The waveform generation module 2312 may be substantially equivalent to the waveform generation module 2312 described above and shown in FIG. 12. The waveform generation module 2312 may also be a point of interface with external devices, circuits, or software.

FIG. 13 is an illustrative diagram of aspects of an electronic system which may allow communication between the electrochemical detection reaction and the PMD or other computing device.

The schematic 2401 may comprise a plurality of functional modules including leads

2402 from electrodes in the reaction chamber solution, one or more output signal modulation modules 2403, one or more filters 2404, an analog to digital converter (ADC) 2405, and a plurality of other modules and components for performing potentiostatic measurement of the reaction chamber.

The leads 2402 from the electrochemical reaction chamber may connect to at least three electrodes including but not limited to the aforementioned working electrode, counter electrode, and reference electrode.

The output signal modulation module 2403 may perform a series of modulations on output signals from the leads 2402. This modulation may include amplification, frequency, or phase modulation, or other modulations.

Before being passed into the ADC 2405, the output signal from the leads 2402 may be filtered by a plurality of filter types 2404 to increase the signal-to-noise ratio.

The reference feedback loop 2406, if present, may modulate the value of the reference electrodes within the reaction chamber.

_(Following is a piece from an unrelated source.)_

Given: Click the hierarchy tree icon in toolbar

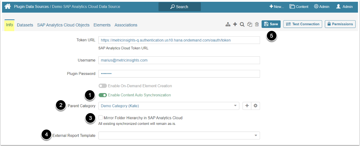Looking at the screenshot, I should (228, 24).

A variety of systems and methods, including software implemented methods can also be used in accordance with the devices and systems disclosed herein. For example, the incorporated International Patent Publication No. 2014/008316 A2 provides illustrative methods, including software-implemented methods that can be used in accordance with this disclosure. EXAMPLE

Software is implemented to have a series of interfaces on the PMD 101. For example, the software includes a splash screen that is displayed while the PMD 101 checks electronics, system status, and/or network connectivity. An error may appear if any one of these checks returns a negative result. If the checks return positive results, a notification thereof may appear, and the operator may be prompted to enter credentials (e.g., username and password, barcode, QR code, biometric indicator, etc.). The PMD 101 may then display a main menu, which may (1) allow the operator to execute commands present on main menu, (2) inform the operator of time remaining before a quality control (QC) run is required, (3) allow the operator to customize where information is sent via an IP address or otherwise, (4) allow the operator to view results of previous tests performed, including which tests were run, when, by whom, on whom, lot number, etc.; and/or (5) allow the user to enter a quality-control mode. Quality-control mode may include options to (1) rerun the initial system check; (2) run positive control; (3) run negative control; and/or (4) view calibration and QC history. The operator may enter patient information, such as by scanning a barcode or QR code, or entering a unique patient identification code.

In some embodiments, a sample is collected from a patient, such as via a nasal swab. The sample is contacted with an electrode of the analyzer for testing. The analyzer and/or the software in the PMD 101 may identify the cartridge based upon a microcontroller with a device "signature" or a similar mechanism. The analyzer tests the cartridge to determine a property of the sample (e.g. , concentration of an analyte, presence or absence of an analyte, etc.).

While the analyzer tests the cartridge, the PMD 101 may display a timer countdown showing the time remaining until results will be available. In some embodiments, the operator may choose to have the PMD 101 initiate an audible or visual an alarm when results are available.

The PMD 101 may display test results once the testing is complete. The test results may include a positive or negative result, a concentration, etc. The software may allow the operator to add comments or a flag (e.g. , a flag indicating that further attention or review is needed) to be included with the results. Results may then be sent to a central lab, a hospital, another provider, and/or a patient. Results may be sent via a wireless network, a wired network, and/or a cellular network, etc.